Fifteen healthy middle-aged and elderly women (≥ 45 years old) who had been postmenopausal for more than 3 years and had no contraindications to vibration training exercise voluntarily participated in this study. Their average age was 60.8 ± 4.18 years. The average height was 158.17 ± 4.47 cm. The average body weight was 61.96 ± 9.42 kg. Eligibility was determined via a screening questionnaire, non-institutionalized, not on prescriptions that could have affected their muscle strength or bone metabolisms, and had no prior WBV training. Those with a history of back pains, pelvis or lower extremities inflammation, thrombosis, recent fracture, implants, gallstones, kidney or bladder stones, spinal-related ailments, other serious illnesses or contraindications to exercise were excluded from this study. Approval for this study was obtained from the Ethics Committee of Capital University of Physical Education and Sports.

Experimental designs

Before the start of the experiments, all participants had a session to familiarize themselves with WBV, which comprised standing with feet spread at a shoulder-width distance on the vibration platform in a comfortable SSS position with their knees flexed at nearly 45°. Additionally, they were instructed about the proper techniques for maintaining the squatting positions and practiced until they could perform the exercises correctly. Verbal instructions were also given for completing the squats at a constant pace of 2 s downwards and 1 s upwards at 1-s intervals.

The participants performed multidimensional WBV on a vibratory platform (USA, Power Plate Pro5 AIRdaptive). For single-group exercises, repeated measures were performed for the EMGrms of two leg muscles, considered as dependent variables. Comparatively, the independent factors included the 2 semi-squat patterns (SSS and DSS), 3 different frequencies (0 Hz, 30 Hz, and 40 Hz) and 3 different amplitudes (0 mm, 2 mm, and 4 mm). Five-minute pauses were allocated between the exercises31,32, with each exercise lasting for about 35 s. The order of the exercises for each participant was randomized based on predetermined positions, frequencies and amplitudes.
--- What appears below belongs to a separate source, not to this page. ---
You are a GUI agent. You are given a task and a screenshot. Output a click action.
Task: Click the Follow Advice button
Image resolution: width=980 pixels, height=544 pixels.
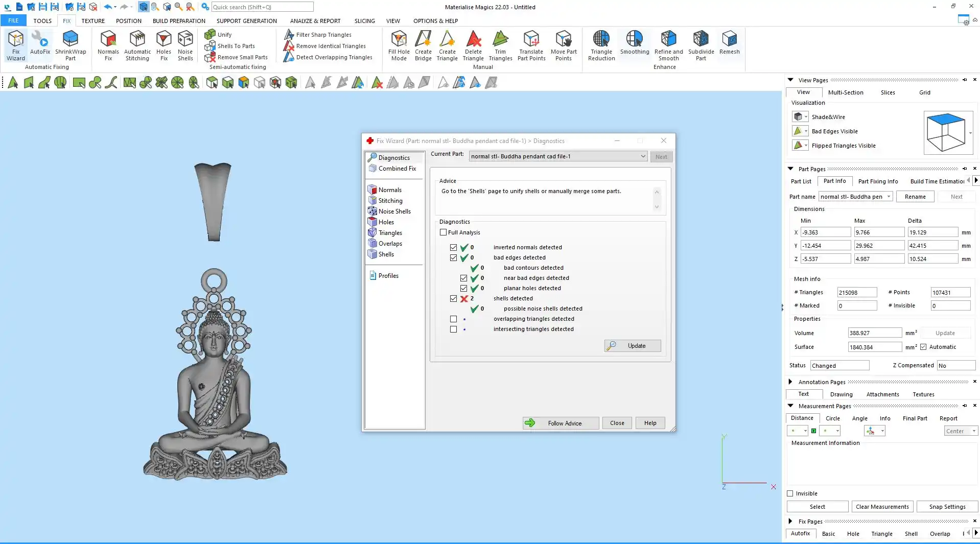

For the SSS, the participants were made to squat on the vibration platform (barefoot) with their knees flexed at nearly 45°33, both heels off the platform and both hands lightly holding the handrails. For the DSS, the participants were made to stand on the platform with their knees flexed between 5°–45°, feet separated by a shoulder-width distance and both heels marginally raised. The semi-squat was performed in the following order: 4 s per rep, 2 s squat, 1 s squat, 1 s interval34. The participants were instructed to follow the video on a laptop, which guided them for completing 8 DSS WBV training. The flexion angle of the knees was controlled using a goniometer during each exercise. The vibration stimulus acceleration was controlled using a triaxial accelerometer (Actigraph, Ft. Walton Beach, USA) and varies for different frequencies and amplitudes (see Table 1). And The vibration acceleration delivered to the subject was recorded by an accelerometer placed on the vibration platform.

Table 1 The peak accelerations of the vibration platform under normal settings.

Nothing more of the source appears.